Mark Atkinson

Personal information
- Full name: Mark Anthony Atkinson
- Date of birth: 16 February 1970 (age 56)
- Height: 1.77 m (5 ft 10 in)
- Position: Midfielder

Senior career*
- Years: Team / Apps / (Gls)
- 1996: Sembawang Rangers / ? / (?)
- 1997: Central United / ? / (0)
- 1997–2000: Carlton S.C. / 82 / (2)
- 2000–2001: Eastern Pride / 10 / (0)
- 2001–2003: Football Kingz / 28 / (0)

International career
- 1997–2001: New Zealand / 36 / (0)

Medal record
Representing New Zealand
Men's Association football
OFC Nations Cup
| Winner | 1998 Australia |  |
| Runner-up | 2000 Tahiti |  |

= Mark Atkinson (footballer) =

New Zealand footballer

Mark Atkinson (born 16 February 1970) is a former association football player who frequently represented New Zealand.

His senior career began with Central United before he moved to Australia to join Carlton S.C. A short stint with Eastern Pride followed before Atkinson was recruited for the Football Kingz' inaugural season the A-League.

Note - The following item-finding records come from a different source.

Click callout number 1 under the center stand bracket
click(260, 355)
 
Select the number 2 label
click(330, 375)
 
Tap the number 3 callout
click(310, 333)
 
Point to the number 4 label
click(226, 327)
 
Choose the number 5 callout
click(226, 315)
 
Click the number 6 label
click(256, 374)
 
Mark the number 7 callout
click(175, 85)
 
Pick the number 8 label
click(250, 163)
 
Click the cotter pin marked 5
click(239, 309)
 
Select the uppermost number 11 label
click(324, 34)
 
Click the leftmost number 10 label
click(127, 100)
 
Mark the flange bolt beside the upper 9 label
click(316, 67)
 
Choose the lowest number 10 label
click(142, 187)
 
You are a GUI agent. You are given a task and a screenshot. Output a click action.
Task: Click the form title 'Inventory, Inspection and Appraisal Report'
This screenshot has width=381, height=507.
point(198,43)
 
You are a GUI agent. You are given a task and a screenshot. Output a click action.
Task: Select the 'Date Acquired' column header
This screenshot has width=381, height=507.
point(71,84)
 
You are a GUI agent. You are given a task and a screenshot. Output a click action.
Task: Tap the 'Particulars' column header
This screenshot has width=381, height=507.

Atkinson made his full All Whites debut in a 1–0 win over Fiji on 7 June 1997. He was included in the New Zealand side for the 1999 Confederations Cup finals tournament and he ended his international playing career with 36 A-international caps to his credit, his final cap a substitute appearance in a 5–0 win over Tahiti on 6 June 2001.